Final Activity Report Summary - XRB-AGN Connections (Black hole accretion on all mass scales)

How similar are white dwarfs, neutron stars and black holes? While these objects are physically very different, they all interact with their surrounding gas mainly via gravity so their chemical composition does not play a major role. On earth we can only observe these sources because some gas is gravitationally attracted by the central mass and falls towards the object. This process, called accretion, liberates energy that is partially radiated in form of light. An intriguing phenomenon of most accreting sources is that one observes highly collimated streams of gas originating from the source. Thus, they do not only accrete matter, but a small fraction of the accreted matter is ejected again from the system in form of jets. The project was aimed to answer the question how similar accretion onto the different types of objects and their related jet phenomena are.

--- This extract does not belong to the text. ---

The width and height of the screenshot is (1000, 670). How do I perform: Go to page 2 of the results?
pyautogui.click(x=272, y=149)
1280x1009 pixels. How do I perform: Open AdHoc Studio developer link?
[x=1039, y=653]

Accretion of matter onto a compact object is a common and extremely efficient source of energy. It powers active galactic nuclei (AGN), accreting black holes with masses that can reach billions of solar masses. Also stellar mass objects, like neutron star and black hole X-ray binaries (XRBs) but also white dwarfs are also thought to be powered by accretion. In this project we have found that all these objects can be described by a common model describing the coupling between the jet and the accretion disc.

Prior to this project the unified model has been proposed for black hole X-ray binaries. We have been able to extend it to AGN by showing that all black holes follow correlations between their black hole masses, their accretion rate and X-ray luminosity or their timing properties. We also showed that their outburst cycle is likely to be similar to XRBs by generalising the hardness-intensity diagrams used for XRBs.

It is generally assumed that AGN have a strong influence on the structure formation in our Universe. However, those AGN that are responsible for this process are extremely far away from us and thus hard to observe. We have therefore scaled our model established for local XRBs and AGN to the AGN found in the distant universe. We were able to calculate the total power created by AGN available to influence the structure formation.

Finally, we showed that also white dwarfs can be included in the unified model. For the first time we have shown that dwarf novae, a type of accreting non-magnetic white dwarfs, also show jet. These jets follow the same disc/jet coupling as XRBs and also their strength relative to their accretion power is similar. Thus, we have found that accretion onto different types of objects indeed seems to follow a generic pattern.